Congressional Gridlock

“Booker is a unique case among other statewide candidates who have been less [victorious]. There is something that can be learned from him,” says Daniella Gibbs Léger, senior vice president for American Values and New Communities at the Center for American Progress, a Washington, D.C., public policy research group. While every state race has its own set of dynamics depending on whether you are in the South, East, or Midwest region, Gibbs Léger says what Booker did that worked was to build a broad base coalition, garnering support and cultivating strong relationships within and outside of the state of  New Jersey.
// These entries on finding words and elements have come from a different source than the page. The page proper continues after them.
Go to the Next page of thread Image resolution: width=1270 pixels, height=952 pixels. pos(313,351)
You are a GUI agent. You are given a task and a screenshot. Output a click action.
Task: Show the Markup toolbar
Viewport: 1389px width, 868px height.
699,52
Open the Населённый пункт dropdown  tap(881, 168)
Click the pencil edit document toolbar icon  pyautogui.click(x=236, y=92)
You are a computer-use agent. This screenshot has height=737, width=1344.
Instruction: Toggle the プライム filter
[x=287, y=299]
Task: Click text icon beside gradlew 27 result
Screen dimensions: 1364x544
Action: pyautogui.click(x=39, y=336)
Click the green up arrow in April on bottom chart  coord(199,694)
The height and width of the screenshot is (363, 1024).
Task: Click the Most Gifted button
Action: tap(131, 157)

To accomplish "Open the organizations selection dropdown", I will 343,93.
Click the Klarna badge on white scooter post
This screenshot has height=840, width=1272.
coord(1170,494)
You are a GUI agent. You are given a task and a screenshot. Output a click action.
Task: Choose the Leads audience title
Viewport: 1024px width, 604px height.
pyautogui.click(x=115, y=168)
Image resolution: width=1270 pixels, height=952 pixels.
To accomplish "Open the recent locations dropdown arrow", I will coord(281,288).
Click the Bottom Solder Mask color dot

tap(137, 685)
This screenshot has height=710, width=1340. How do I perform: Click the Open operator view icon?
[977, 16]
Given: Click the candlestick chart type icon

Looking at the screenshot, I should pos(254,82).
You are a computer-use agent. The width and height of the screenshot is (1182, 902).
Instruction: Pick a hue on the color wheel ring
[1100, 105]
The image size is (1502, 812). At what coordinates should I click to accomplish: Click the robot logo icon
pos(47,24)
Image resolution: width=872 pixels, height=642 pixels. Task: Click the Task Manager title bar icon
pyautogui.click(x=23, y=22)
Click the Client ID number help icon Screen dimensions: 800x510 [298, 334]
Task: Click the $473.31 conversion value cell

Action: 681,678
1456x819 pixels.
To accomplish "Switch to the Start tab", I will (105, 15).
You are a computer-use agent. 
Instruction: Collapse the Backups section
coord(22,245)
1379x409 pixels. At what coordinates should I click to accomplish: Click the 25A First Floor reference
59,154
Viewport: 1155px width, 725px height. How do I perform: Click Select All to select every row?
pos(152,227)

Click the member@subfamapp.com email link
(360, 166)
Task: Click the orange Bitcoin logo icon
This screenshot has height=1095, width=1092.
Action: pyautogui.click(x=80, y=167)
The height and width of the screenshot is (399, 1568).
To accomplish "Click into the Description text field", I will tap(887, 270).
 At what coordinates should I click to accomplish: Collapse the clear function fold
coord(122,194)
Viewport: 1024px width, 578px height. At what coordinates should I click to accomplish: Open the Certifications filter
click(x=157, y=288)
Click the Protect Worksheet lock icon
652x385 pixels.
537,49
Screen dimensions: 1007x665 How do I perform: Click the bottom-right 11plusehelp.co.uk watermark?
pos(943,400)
Booker, whose Senate run occurred after the late Frank Lautenberg’s seat became vacant, will serve out his term until 2014. He must run again in the primaries and November election to secure a full six-year term in Congress where Democrats now hold the Senate majority while the GOP controls the House.

“We are in this hyper partisan environment where it is not about policy issues. It is about a zero sum game type of politics where if your side wins my side loses,” says Booker. He cites a USA Today

article that took an education issue and associated it with Republicans, 80% of Democrats were against it while 80% of Republicans were for it. When they switched that same education issue, associating it with Democrats, it had the opposite effect. “We have to find a way to work together to be a productive force to help grow this country.”

Booker is progressive on social issues that have divided Congress. He supports women’s rights, same-sex marriage, immigration reform, and gun control. He favors a higher minimum wage, corporate tax reform, and greater college financial assistance. He also wants to spur job creation through infrastructure spending and increased manufacturing in the USA.

RELATED: Cory Booker Announces Run for Senate

A major concern for 2014 is criminal justice reform. “There has been this emphasis on punishment and not rehabilitation. I am a big believer in if you do something wrong there must be a consequence. But America has become an incarceration nation,” he explains. “We need to make the justice system fairer. So, that a black male marijuana user is not 3.7 times more likely to be arrested than a white male user.” He adds, “the pillars of a lot of my recommendations are around crime prevention, alternative courts for veterans and youth, drug treatment, and education.”

As far as aspirations for the Oval Office, Booker says he won’t run for the presidency. “I may not continue with politics beyond this seat.” His quip is quite similar to that of another freshman U.S. senator eight years ago. That legislator now resides at 1600 Pennsylvania Avenue for a second term.